The preview step in the 3D printing process is one you should be sure to take advantage of. Previewing the result of the slicing process will give you the chance to spot any potential problems. It’s also a good time to make modifications to your print settings as you inspect the layer-by-layer printing process.

As you can see in Figure 7, you can preview the slicing results in Ultimaker Cura by clicking on the preview stage, located near the top center of the window, or by clicking on the preview action button at the bottom right corner. Either option will take you to Cura’s layer view.

Simulating the 3D Print Job
Layer and path sliders in Ultimaker Cura's layer view
Figure 8. Zoom in to see Ultimaker Cura’s layer and path sliders.

Although each slicer software package will have its own user interface, the basics should be the same.

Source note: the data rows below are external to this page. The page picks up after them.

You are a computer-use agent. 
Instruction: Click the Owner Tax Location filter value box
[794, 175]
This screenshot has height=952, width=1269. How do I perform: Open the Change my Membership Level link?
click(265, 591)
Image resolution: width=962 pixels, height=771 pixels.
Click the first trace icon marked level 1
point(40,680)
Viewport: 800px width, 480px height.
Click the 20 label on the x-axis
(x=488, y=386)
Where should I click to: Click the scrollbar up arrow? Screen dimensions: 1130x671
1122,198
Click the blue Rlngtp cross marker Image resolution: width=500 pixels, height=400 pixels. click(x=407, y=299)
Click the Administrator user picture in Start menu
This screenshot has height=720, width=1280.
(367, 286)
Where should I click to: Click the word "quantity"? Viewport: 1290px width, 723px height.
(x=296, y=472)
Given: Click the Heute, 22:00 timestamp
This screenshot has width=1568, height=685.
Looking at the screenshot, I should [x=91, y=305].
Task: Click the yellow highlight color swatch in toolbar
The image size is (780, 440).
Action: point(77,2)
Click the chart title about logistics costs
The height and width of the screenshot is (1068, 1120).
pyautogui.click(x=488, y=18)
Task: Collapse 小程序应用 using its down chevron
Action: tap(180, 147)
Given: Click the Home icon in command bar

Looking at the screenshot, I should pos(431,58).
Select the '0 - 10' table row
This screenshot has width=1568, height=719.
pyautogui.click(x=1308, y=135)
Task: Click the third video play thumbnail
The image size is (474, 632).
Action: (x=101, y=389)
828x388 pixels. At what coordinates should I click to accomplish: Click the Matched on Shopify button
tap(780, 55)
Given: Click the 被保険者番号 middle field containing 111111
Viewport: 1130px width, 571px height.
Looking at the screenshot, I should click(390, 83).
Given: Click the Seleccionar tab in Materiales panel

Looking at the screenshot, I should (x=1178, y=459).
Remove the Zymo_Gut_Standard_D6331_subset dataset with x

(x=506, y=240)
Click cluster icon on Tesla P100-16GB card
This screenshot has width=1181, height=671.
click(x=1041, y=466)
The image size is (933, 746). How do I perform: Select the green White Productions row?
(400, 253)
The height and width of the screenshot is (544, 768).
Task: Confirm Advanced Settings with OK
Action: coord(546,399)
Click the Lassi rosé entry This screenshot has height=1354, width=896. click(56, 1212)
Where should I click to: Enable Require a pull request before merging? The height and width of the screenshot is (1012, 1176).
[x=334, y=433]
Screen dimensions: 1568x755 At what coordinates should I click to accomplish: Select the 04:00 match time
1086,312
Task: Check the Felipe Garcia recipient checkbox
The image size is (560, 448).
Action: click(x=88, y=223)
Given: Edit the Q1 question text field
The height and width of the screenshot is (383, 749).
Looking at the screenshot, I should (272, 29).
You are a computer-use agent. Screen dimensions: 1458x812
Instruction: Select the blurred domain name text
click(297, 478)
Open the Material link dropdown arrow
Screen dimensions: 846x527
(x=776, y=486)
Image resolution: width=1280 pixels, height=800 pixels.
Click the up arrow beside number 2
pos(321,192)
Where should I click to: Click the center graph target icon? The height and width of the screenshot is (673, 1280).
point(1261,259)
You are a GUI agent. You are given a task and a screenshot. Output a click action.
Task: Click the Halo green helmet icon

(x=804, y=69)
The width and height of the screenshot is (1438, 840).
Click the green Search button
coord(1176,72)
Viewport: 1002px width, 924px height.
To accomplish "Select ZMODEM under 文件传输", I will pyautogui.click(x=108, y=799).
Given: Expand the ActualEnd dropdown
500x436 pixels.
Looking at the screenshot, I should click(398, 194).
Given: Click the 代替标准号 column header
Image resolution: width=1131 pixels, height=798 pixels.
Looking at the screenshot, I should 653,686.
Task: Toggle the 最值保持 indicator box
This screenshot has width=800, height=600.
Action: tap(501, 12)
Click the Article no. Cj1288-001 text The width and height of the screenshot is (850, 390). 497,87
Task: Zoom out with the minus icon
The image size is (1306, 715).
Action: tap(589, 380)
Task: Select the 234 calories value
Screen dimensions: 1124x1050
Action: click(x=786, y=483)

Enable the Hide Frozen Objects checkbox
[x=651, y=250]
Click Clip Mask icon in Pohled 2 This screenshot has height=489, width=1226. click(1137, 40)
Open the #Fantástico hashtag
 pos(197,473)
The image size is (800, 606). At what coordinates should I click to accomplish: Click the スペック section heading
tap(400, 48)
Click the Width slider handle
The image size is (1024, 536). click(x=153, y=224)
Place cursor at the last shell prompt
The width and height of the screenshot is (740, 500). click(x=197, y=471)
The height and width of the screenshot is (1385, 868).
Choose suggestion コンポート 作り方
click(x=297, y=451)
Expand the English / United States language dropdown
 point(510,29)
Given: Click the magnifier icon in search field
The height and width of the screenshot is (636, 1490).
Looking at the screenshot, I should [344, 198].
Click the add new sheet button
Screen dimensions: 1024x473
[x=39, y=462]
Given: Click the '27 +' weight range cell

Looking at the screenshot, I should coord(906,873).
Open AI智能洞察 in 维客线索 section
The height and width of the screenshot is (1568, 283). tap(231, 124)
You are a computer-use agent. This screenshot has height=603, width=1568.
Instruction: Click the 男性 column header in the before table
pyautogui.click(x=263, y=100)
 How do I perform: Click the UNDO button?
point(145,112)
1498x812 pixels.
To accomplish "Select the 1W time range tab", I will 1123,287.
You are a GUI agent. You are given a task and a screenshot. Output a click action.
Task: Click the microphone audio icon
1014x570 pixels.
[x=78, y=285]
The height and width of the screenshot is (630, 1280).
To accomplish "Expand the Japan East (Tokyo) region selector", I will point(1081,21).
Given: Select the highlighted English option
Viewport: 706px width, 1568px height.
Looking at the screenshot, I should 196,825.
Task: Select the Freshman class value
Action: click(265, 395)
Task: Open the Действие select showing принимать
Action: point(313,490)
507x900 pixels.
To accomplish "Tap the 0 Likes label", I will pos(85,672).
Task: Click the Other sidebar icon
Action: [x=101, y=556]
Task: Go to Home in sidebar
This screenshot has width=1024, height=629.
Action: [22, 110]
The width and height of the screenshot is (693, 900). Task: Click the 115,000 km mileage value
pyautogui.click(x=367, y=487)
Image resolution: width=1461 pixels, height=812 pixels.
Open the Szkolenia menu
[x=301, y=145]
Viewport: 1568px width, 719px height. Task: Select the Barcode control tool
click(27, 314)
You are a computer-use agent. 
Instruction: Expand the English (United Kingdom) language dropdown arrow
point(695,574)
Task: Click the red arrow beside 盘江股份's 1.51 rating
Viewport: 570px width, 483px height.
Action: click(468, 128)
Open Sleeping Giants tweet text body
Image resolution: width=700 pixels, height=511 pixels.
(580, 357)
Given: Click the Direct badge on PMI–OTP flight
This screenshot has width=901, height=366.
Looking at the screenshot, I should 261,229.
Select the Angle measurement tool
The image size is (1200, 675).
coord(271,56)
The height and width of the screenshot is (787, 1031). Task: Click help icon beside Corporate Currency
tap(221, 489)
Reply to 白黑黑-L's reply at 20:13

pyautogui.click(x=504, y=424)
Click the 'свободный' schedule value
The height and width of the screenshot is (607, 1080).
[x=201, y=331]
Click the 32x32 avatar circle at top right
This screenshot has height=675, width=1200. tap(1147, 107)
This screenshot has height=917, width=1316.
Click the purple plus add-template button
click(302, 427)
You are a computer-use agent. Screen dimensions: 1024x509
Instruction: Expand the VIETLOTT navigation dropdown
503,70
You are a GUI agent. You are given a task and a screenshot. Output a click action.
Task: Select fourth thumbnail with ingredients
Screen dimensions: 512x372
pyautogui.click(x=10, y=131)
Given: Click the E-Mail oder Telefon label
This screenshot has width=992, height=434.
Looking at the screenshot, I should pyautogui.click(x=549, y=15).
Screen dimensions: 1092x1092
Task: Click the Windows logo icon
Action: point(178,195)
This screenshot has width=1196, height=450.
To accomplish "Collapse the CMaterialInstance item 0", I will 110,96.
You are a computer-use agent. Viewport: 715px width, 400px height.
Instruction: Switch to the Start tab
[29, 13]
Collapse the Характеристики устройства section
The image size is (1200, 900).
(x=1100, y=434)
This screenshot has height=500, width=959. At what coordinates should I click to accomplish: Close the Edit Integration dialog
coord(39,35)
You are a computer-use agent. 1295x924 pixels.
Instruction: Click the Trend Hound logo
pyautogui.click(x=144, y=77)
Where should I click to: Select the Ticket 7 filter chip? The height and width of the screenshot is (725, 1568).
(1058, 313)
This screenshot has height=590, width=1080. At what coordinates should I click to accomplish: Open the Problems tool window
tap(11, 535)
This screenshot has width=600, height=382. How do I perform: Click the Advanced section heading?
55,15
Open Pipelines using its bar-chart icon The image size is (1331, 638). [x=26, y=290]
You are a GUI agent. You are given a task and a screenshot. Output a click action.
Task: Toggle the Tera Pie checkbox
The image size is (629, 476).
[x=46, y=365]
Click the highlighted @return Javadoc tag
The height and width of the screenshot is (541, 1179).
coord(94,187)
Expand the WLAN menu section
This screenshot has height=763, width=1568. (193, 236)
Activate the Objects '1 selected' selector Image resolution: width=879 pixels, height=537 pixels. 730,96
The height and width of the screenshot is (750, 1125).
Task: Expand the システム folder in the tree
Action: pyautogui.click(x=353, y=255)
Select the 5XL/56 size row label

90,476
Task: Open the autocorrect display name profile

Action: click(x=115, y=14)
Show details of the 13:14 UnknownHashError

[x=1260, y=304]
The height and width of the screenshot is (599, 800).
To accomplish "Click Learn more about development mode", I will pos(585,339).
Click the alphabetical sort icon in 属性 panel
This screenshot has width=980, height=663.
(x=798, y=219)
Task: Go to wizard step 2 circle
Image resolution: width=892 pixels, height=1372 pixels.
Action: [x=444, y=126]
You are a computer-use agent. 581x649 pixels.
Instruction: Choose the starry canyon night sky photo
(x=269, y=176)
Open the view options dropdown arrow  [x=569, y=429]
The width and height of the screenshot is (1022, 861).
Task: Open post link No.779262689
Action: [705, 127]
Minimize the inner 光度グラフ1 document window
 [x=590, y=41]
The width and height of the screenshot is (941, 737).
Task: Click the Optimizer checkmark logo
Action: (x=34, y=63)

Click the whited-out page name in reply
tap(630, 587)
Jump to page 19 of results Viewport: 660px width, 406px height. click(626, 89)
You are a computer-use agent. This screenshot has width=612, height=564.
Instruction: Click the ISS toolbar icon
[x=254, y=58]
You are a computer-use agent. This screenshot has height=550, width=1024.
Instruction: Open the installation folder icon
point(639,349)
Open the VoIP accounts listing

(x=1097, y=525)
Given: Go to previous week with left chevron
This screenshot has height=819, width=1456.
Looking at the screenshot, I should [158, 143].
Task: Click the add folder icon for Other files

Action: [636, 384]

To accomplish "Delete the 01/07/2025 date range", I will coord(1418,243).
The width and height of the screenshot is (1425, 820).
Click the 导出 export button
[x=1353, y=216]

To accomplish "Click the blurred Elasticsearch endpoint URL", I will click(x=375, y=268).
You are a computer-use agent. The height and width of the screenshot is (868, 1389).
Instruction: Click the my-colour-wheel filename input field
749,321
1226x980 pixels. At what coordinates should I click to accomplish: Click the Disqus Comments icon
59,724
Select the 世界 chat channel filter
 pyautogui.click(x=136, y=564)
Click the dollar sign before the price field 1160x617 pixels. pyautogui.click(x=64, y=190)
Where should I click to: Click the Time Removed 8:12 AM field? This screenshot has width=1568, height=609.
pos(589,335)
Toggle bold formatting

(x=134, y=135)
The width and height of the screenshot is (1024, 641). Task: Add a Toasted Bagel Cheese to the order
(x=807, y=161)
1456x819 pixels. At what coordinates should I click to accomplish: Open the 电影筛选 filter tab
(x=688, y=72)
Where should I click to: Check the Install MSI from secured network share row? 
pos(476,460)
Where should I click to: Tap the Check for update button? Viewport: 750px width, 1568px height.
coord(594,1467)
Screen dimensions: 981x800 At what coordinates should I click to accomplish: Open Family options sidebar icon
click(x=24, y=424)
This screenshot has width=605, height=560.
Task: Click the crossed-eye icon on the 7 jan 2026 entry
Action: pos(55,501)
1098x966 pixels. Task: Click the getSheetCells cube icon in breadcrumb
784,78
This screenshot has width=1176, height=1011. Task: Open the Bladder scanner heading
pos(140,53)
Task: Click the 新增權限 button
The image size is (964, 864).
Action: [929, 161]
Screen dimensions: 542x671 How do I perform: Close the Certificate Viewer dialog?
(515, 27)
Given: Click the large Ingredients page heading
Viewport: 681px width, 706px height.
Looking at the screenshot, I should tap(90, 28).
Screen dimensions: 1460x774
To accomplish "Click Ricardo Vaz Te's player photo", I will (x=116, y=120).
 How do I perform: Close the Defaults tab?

As you can see in Figure 8, Ultimaker Cura’s layer view provides two easy-to-use sliders. These sliders show what the inside of your model will look like as well as how it will be printed.

The layer slider runs vertically along the right side of the window. You can drag this slider up and down between your 3D model’s layers, or you can enter the number of a specific layer you’d like to see in the layer slider input box located just above this slider.

The path slider runs horizontally along the bottom of the window. Drag this slider back and forth to view the print path for the current layer selected or click on the simulation arrow to the left of the slider to see the print path of the model starting from the currently selected layer.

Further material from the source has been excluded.